=== DATA TO PROCESS ===
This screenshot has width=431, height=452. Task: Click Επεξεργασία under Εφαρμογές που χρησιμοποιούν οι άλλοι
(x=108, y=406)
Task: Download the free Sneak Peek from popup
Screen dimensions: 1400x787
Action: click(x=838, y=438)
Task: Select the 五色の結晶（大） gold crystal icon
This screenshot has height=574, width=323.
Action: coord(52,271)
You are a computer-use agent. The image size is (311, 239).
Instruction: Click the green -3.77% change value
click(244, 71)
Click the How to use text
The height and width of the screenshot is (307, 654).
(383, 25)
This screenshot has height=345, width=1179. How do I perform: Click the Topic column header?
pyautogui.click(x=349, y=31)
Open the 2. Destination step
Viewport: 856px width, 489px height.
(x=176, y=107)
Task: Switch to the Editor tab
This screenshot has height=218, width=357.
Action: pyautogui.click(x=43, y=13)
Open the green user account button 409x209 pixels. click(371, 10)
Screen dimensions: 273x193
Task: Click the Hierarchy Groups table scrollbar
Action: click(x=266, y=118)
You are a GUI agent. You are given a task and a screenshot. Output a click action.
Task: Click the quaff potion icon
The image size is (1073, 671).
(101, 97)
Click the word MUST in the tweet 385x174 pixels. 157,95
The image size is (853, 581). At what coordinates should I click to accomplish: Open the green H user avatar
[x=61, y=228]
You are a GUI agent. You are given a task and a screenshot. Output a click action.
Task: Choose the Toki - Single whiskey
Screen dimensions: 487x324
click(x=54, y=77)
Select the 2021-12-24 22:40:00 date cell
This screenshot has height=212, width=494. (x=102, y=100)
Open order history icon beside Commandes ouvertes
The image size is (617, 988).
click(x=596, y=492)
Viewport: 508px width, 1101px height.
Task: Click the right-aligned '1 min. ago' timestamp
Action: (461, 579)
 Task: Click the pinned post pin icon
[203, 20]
===
* [WORK TO BE COMPLETED] For every record above, print an exact copy.

* [RESULT]
This screenshot has width=431, height=452. Task: Click Επεξεργασία under Εφαρμογές που χρησιμοποιούν οι άλλοι
(x=108, y=406)
Task: Download the free Sneak Peek from popup
Screen dimensions: 1400x787
Action: click(x=838, y=438)
Task: Select the 五色の結晶（大） gold crystal icon
This screenshot has height=574, width=323.
Action: coord(52,271)
You are a computer-use agent. The image size is (311, 239).
Instruction: Click the green -3.77% change value
click(244, 71)
Click the How to use text
The height and width of the screenshot is (307, 654).
(383, 25)
This screenshot has height=345, width=1179. How do I perform: Click the Topic column header?
pyautogui.click(x=349, y=31)
Open the 2. Destination step
Viewport: 856px width, 489px height.
(x=176, y=107)
Task: Switch to the Editor tab
This screenshot has height=218, width=357.
Action: pyautogui.click(x=43, y=13)
Open the green user account button 409x209 pixels. click(371, 10)
Screen dimensions: 273x193
Task: Click the Hierarchy Groups table scrollbar
Action: click(x=266, y=118)
You are a GUI agent. You are given a task and a screenshot. Output a click action.
Task: Click the quaff potion icon
The image size is (1073, 671).
(101, 97)
Click the word MUST in the tweet 385x174 pixels. 157,95
The image size is (853, 581). At what coordinates should I click to accomplish: Open the green H user avatar
[x=61, y=228]
You are a GUI agent. You are given a task and a screenshot. Output a click action.
Task: Choose the Toki - Single whiskey
Screen dimensions: 487x324
click(x=54, y=77)
Select the 2021-12-24 22:40:00 date cell
This screenshot has height=212, width=494. (x=102, y=100)
Open order history icon beside Commandes ouvertes
The image size is (617, 988).
click(x=596, y=492)
Viewport: 508px width, 1101px height.
Task: Click the right-aligned '1 min. ago' timestamp
Action: (461, 579)
 Task: Click the pinned post pin icon
[203, 20]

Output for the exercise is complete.